» **DOCUMENT SECTION**:
It is some benefit to the realm in general if it remain. But if so much base money as the Queen shall coin out of the fine money be returned once a year to the exchange, she shall lose and not gain. For example :--
Suppose, upon the first publishing of the new standard. 1,000l. of moneys, plate, or bullion be brought to the mint or exchange, upon the Queen's offer of 1l. 3s. 4d. base for 1l. fine moneys, for which the Treasurer returneth bills of exchange to Chester to pay sterling, deducting 2s. in the 1l. There is a loss of 50l.
This 950l. is coined either here or there into 3.800l. new standard, viz., four for one. Thus saving, in paying the same again, three parts in four, or 633l. 6s. 8d.
Supposing those who have received this 3.800l. return one-half to the exchange here and receive (deducting 2s. in the 1l.) 1,710l. The Queen hath, instead of 950l. ster., 1,710l. base moneys, worth 427l. or thereabouts.
This loss deducted from the gain of 633l. 6s. 8d. leaves a clear gain of but 206l. 6s. 8d.
If two-thirds of the base money be returned by exchange, by a similar calculation a clear loss to the Queen is shown.
If the whole be returned the loss is still greater.
"Touching this retiring of fine moneys from the Irish, it is further to be considered whether the receipt of them shall be in Ireland or England, in either of which falleth out a further charge to the Queen, no way recompensed by the exchange."
If in Ireland--the building of houses, furnaces, and provision of instruments for coinage ; the sending of metal from hence to mix with the silver and moneys ; also of officers and labourers, "for they cannot be found skilful there."
Then the bullion remains there, though in a baser mixture, and there is no benefit to this realm or to the Queen, who will also have to bear the charge of the coinage.
If the bullion be sent hither, the Queen bears the charge and hazard of transportation, if it be coined at the Tower ; and if at places upon the coast the erection of houses and officers to attend to it also.

» **TASK DESCRIPTION**:
Carry on the passage about the Queen's gains and losses from coining base money for Ireland, picking up after its last sentence. The material that comes next has nothing to do with this.

» **DATA**:
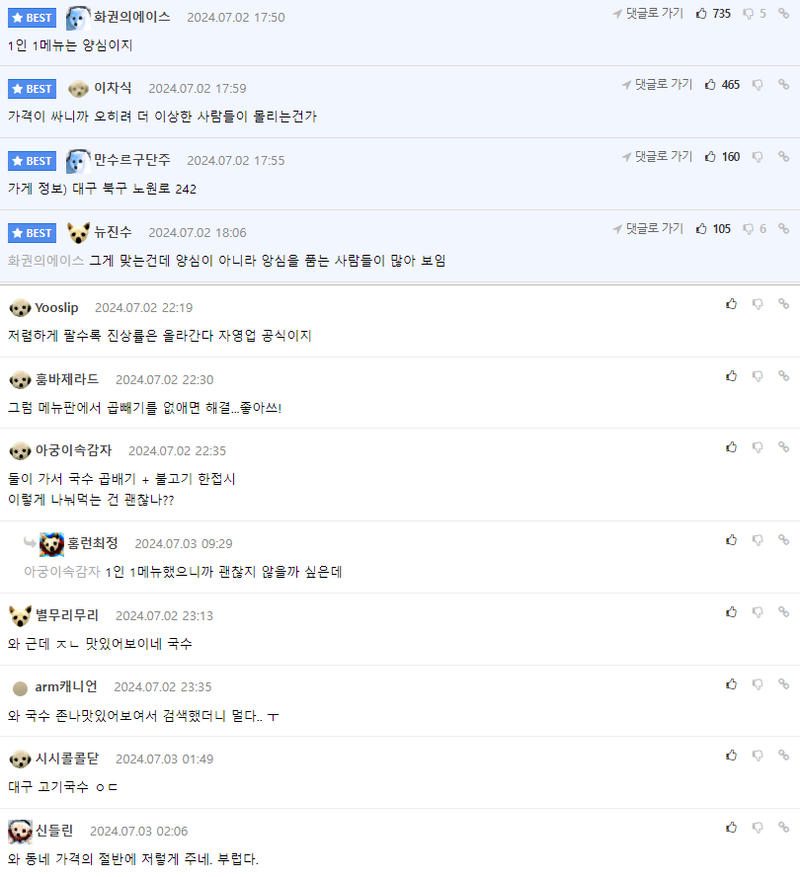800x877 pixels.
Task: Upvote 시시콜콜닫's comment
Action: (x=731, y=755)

--

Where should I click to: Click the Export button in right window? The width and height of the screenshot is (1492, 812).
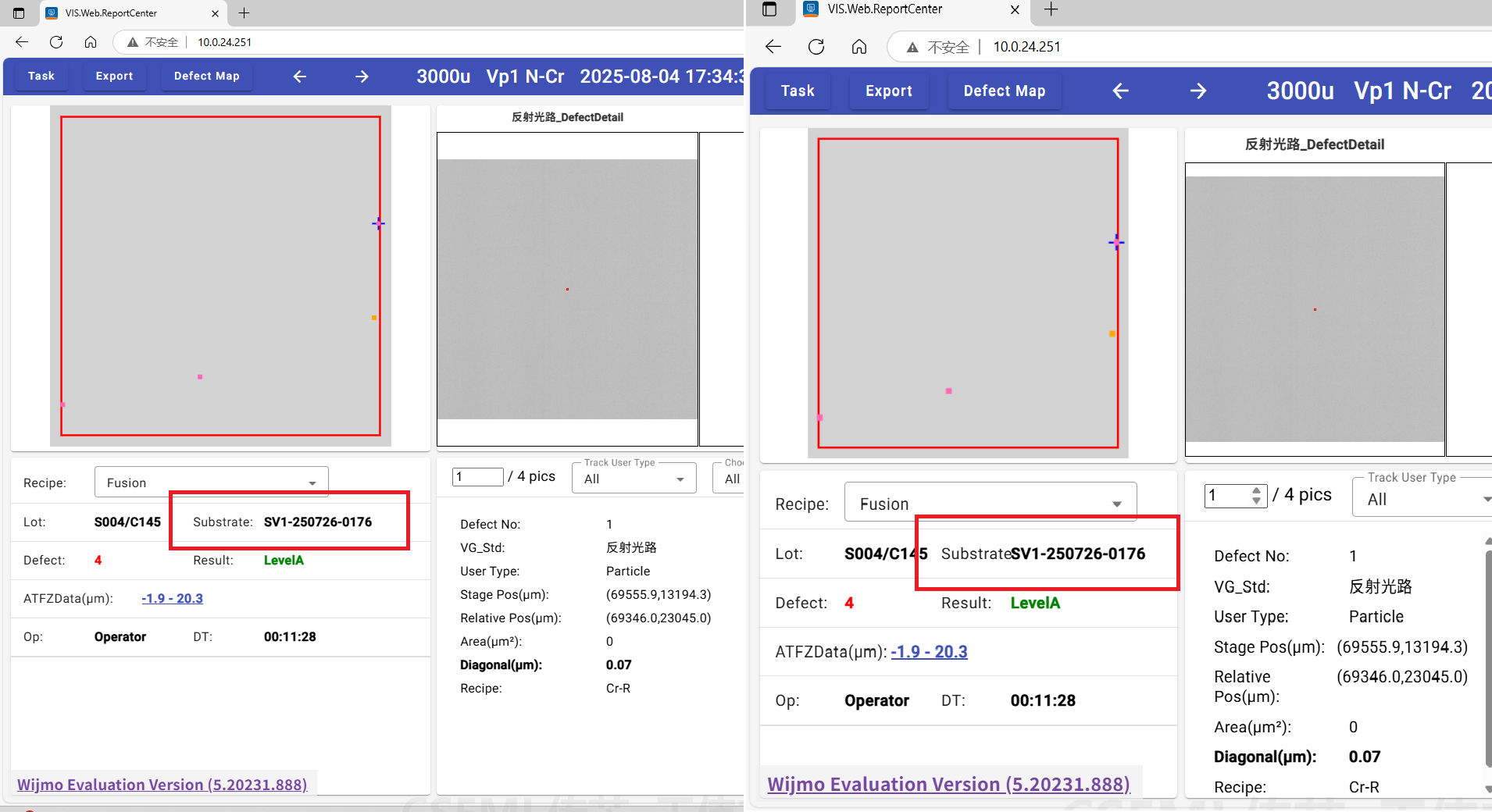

» **EXERCISE ANSWER**:
If it be not coined when here, the Queen makes no benefit but only that the money is in the realm.
The third benefit is but a fallacy, for as long as there is any money current that hath silver or gold in it, the [foreign] merchants will receive it, proportioning the price of their wares to its worth.
Last of all, because the merchant loseth 2s. in the 1l. upon his exchange, either he will not trade, or he must enhance the price of his wares 10 per cent. "And that charge shall light for the most part upon the Queen's best subjects and servants, as the Deputy and officers of the realm, the nobility, the colonels and captains, and the towns."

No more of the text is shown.